Soon, however, the public won’t have a clue what Goodell or anyone else in the NFL league office earns. On Tuesday, Goodell announced that the NFL will give up its tax-exempt status, claiming that it has turned into a “distraction” that “has been mischaracterized repeatedly.” Here’s what that means: For the first time in more than 70 years, pro football’s league headquarters will pony up its share of federal taxes. But it also means the NFL won’t have to file the tax forms that require it to be transparent about salaries, revenue, spending, and more.
Congress granted the NFL tax-exempt status way back in 1942, long before it was the global juggernaut that it is today, with estimated revenues of $9.5 billion a year. (Goodell wants to grow that to $25 billion by 2027.) For years, budget hawks in Congress and good-government groups have called for stripping the league of its nonprofit status and forcing it to join Major League Baseball’s front office in operating like a normal taxable business.

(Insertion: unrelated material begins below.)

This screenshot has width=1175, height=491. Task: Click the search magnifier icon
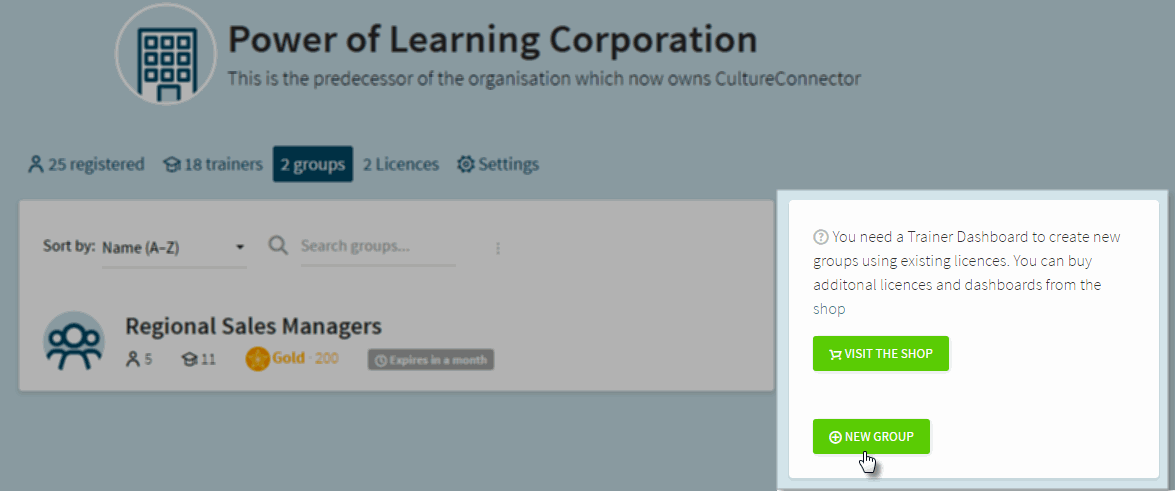click(278, 246)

Former Sen. Tom Coburn (R-Okla.), who never saw a piece of pork he didn’t want to trim, waged a lonely war to revoke the NFL’s 501(c)(6) status with a piece of legislation called the Properly Reducing Overexemptions for Sports Act (PRO Sports Act). (The bill specifically targeted the NFL, even though the National Hockey League and Professional Golf Association are also nonprofits.) And in December 2013, I wrote about an anti-corruption group’s campaign to gin up public support for eliminating the NFL’s tax break.
Goodell’s announcement will no doubt be cheered as a victory by the league’s critics. So what I’m about to say will make me few friends, but here goes: The commish has a point. And the NFL giving up its tax-exempt status is bad news.

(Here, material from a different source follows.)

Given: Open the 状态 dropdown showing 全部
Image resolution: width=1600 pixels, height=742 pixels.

Goodell frames this decision not as a financial one but as a way to move past what he sees as the misguided controversy and anger over the league’s tax status. As he’s quick to point out, the league’s 32 teams pay taxes on all that revenue. The Pats, the Colts, my beloved Detroit Lions: None is tax-exempt. It’s the NFL front office—which reported $326,882,787 in 2013 revenue—that doesn’t pay taxes. Sure, $327 million is a lot of money, but it’s a pittance compared to $9.5 billion. How much do we lose in tax revenue from this? The Joint Committee on Taxation crunched the numbers and found that the 10-year cost for giving the NFL and NHL tax-exempt status is roughly $109 million—a relatively paltry sum.
Nonetheless, critics like Coburn and government watchdog groups argue that eliminating the NFL’s subsidy is the right thing to do. Any waste, they say, is bad waste. Okay, sure. But at what cost?
There’s a wealth of information in each of the NFL’s annual tax forms—detailed breakdowns of where the league’s money comes from, front-office compensation packages, which law firms the league retains, the amounts and recipients of league grants. Goodell doesn’t mention this in his announcement, but it’s hard to imagine the league not relishing the opportunity to pull some of that information out of the spotlight.
Perhaps the silver lining is this: By taking the tax-exempt issue off the table, activists can instead focus their work on more-meaningful reforms. Take, for example, the grand scam of taxpayer financing for stadiums. A 2012 Bloomberg analysis calculated that federal taxpayers lost $4 billion in the last 25 years’ worth of stadium construction deals. It’s one of the great boondoggles in sports today, an issue where the fleecing is very real.